The highest and lowest paid African presidents
What you need to know:
In Africa, Mr Magufuli’s pay is less than a tenth of that of his Cameroonian counterpart and just about a quarter that of Kenya’s President Uhuru Kenyatta.Mr Kenyatta earns Sh1.4 million while his deputy William Ruto is entitled to between Sh1 million and Sh1.4 million per month.
Dar es Salaam. The revelation by President John Magufuli that he earns only Sh9 million a month has cast into the spotlight the salaries of heads of state across Africa and the eastern African region in particular.
In Africa, Mr Magufuli’s pay is less than a tenth of that of his Cameroonian counterpart and just about a quarter that of Kenya’s President Uhuru Kenyatta.Mr Kenyatta earns Sh1.4 million while his deputy William Ruto is entitled to between Sh1 million and Sh1.4 million per month.
It means that even Kenya’s deputy president is better paid than most African presidents who do not receive even a million shillings monthly.
Cameroonian president Paul Biya tops the list of the highest paid heads of state in Africa with a monthly salary of Sh111.3 million. Mr Biya has been in office for three and a half decades. Mr Biya’s salary is close to that of top corporate executives in Kenya such as the Kenya Commercial Bank Group’s CEO Joshua Oigara who revealed two years ago that he earns Sh102.9 million monthly in salary and allowances.
Mr Biya is followed by Morocco’s King Mohammed and South Africa’s Jacob Zuma, the only other African heads of state who get a monthly pay in excess of Sh42 million.
Uganda’s Yoweri Museveni is the highest earning East African head of state with a monthly salary of Sh31.5 million, followed closely by Mr Kenyatta with a monthly pay of Sh29.4 million.
Rwanda’s Paul Kagame comes a distant third, earning half of what his Kenyan counterpart gets.Only nine earn above Sh21 million.
Research by the Business Daily has revealed that only nine African heads of state earn more than Sh21 million a month.
Bottom of the list is Sierra Leone’s Ernest Koroma who pockets an equivalent of Sh2.1 million a month.
According to the office of the president of Sierra Leone, Mr Koroma took a voluntary 50 per cent pay cut in 2015 to help fund the fight against Ebola in the country.
Other African states whose presidents earn less than Sh4.2 million a month include Guinea, Cape Verde, Tunisia and Senegal.

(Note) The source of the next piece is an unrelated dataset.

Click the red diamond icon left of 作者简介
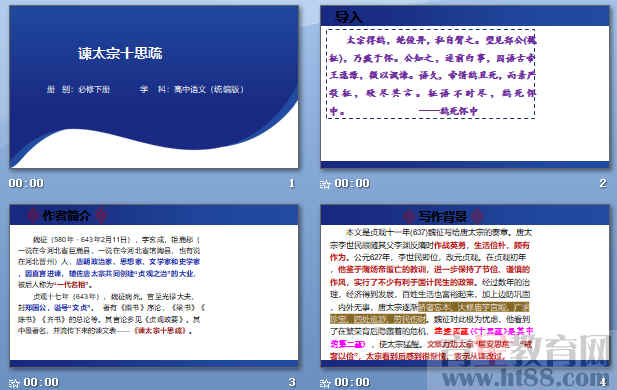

Mr Zuma, who earns 22 times what an average South African gets, had his annual salary pushed up by 130,000 South African rands in 2015, an equivalent of Sh18.9 million, is a trend that is common among African leaders including Zimbabwe’s Robert Mugabe who saw his pay in 2010 jump four-fold.
However, other African leaders such as Hage Geingob of Namibia, Mr Buhari of Nigeria, Abdel Fattah of Egypt have all taken pay cuts of up to 50 per cent and directed the money be used to fund other needy sectors of their economies.

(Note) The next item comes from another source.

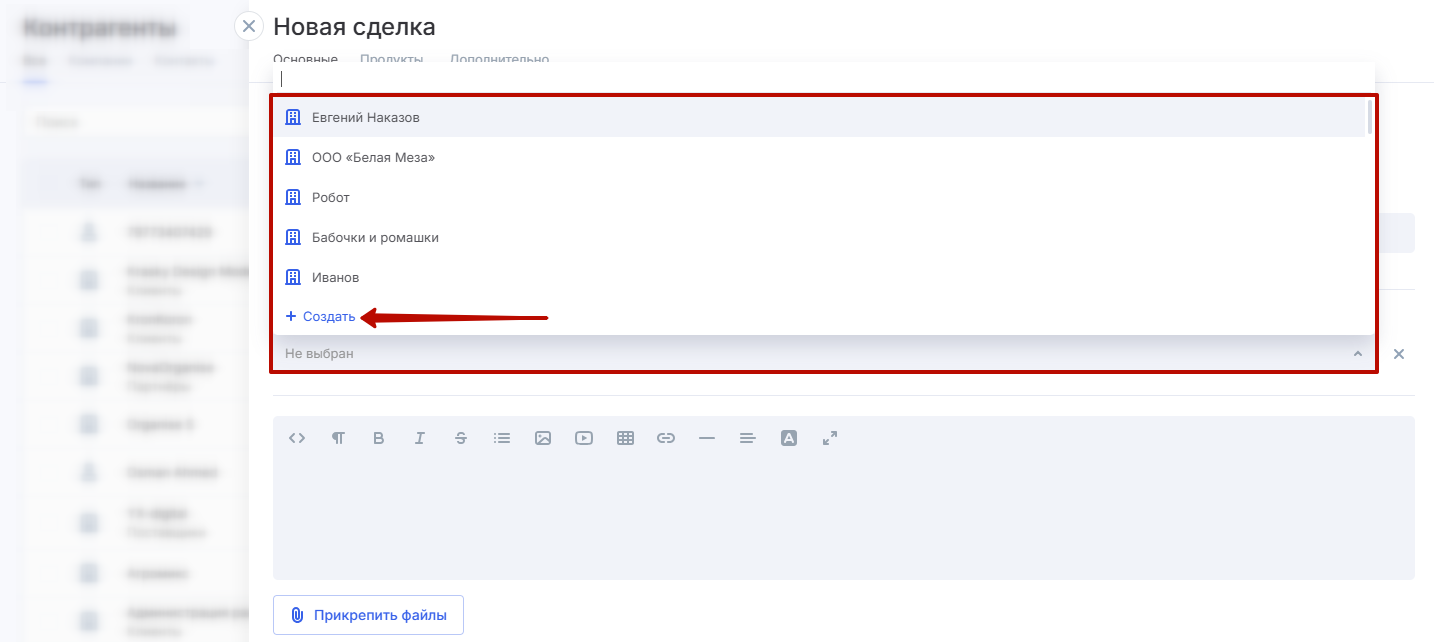Select 'ООО «Белая Меза»' from dropdown list
The image size is (1434, 642).
[x=373, y=157]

In Kenya, Mr Kenyatta promised a 20 per cent pay reduction for him and 10 per cent for his Cabinet in a bid to lower the country’s “unsustainable wage bill”.

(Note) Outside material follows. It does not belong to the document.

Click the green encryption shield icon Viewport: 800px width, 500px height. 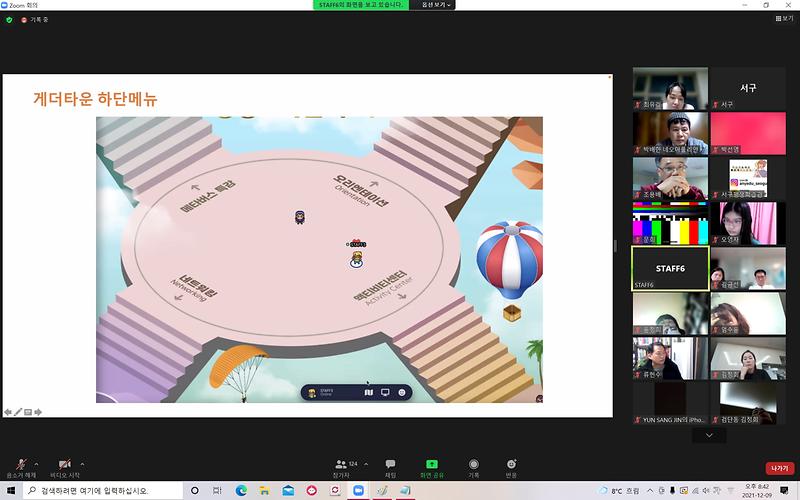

However, it still remains unclear if the pay reduction were effected.According to Forbes magazine, Mr Lee Hsien Loong the Singaporean prime minister is the highest paid head of state in the world pocketing an equivalent of Sh306.6 million monthly. He is followed by CY Leung of Hong Kong, with an equivalent of Sh96.6 million per month while the American President is entitled to an equivalent of Sh71.4 million a month, making him third on the global list.